Aujourd'hui, c'est plus par le biais du progrès social et technologique et moins à travers la tradition que l'art vise à se développer. César, Arman, Klein et consorts avaient déjà ouvert la brèche. Depuis quelques années, les installations vidéo et maintenant les créations par ordinateur tendent à chercher à s'imposer sans que les artistes aient pu trouver un terrain d'accord commun pour jeter les nouvelles bases de l'art de demain.
L'ombre de Picasso plane sur la création et semble paralyser les créateurs en mal de définir des théories solides.

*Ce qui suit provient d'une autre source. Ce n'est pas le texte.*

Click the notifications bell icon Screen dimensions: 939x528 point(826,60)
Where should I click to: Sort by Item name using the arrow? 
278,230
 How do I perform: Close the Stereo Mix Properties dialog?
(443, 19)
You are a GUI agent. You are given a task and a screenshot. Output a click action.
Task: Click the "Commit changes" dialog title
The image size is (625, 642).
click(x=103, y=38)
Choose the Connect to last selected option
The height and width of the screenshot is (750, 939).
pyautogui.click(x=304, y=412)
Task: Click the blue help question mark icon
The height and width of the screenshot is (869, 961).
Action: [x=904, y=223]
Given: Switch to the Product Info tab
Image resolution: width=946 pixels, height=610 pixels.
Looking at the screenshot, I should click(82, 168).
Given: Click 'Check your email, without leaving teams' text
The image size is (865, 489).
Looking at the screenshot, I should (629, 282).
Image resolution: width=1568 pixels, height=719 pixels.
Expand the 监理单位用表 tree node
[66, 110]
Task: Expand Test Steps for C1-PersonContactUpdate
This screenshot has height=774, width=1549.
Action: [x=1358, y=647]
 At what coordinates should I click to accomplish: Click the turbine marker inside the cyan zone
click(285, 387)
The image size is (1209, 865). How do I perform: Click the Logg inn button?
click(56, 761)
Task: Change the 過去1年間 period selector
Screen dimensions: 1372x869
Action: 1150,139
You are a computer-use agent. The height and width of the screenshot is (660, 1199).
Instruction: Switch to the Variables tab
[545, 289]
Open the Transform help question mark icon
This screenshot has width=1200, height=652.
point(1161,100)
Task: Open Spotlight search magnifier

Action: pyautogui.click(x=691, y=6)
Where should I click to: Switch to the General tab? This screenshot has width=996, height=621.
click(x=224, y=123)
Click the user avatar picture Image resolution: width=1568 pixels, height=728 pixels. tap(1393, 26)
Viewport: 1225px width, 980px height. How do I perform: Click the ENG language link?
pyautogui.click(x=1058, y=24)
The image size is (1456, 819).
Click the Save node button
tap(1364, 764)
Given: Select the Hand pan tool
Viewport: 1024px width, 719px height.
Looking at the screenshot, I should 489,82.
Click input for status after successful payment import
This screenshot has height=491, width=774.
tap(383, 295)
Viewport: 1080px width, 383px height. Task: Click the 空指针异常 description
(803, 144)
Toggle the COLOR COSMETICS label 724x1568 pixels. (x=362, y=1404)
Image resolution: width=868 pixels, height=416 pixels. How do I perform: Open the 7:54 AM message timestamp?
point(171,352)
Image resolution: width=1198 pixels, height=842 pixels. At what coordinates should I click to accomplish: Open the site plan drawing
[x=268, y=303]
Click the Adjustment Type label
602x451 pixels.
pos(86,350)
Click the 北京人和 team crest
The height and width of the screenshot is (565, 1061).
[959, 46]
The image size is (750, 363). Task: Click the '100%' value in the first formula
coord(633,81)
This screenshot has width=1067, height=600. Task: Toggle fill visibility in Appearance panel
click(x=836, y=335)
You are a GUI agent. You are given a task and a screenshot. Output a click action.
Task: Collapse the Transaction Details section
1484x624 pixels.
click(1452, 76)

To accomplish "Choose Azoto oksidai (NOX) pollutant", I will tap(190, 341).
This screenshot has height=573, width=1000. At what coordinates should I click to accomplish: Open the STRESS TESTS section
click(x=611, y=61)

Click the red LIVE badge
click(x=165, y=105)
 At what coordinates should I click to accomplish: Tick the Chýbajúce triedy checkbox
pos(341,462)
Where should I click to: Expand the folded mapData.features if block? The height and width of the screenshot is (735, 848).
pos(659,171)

Il reste le travail et la recherche mais alors que la science ne cesse d'aller de l'avant l'art paraît faire du surplace comme si les courants actuels se neutralisaient.
Les différentes chapelles nées depuis 50 ans ont établi une sorte de modus-vivendi qui permet à chaque artiste de s'exprimer comme il l'entend sans chercher l'union avec d'autres pour former de nouvelles écoles.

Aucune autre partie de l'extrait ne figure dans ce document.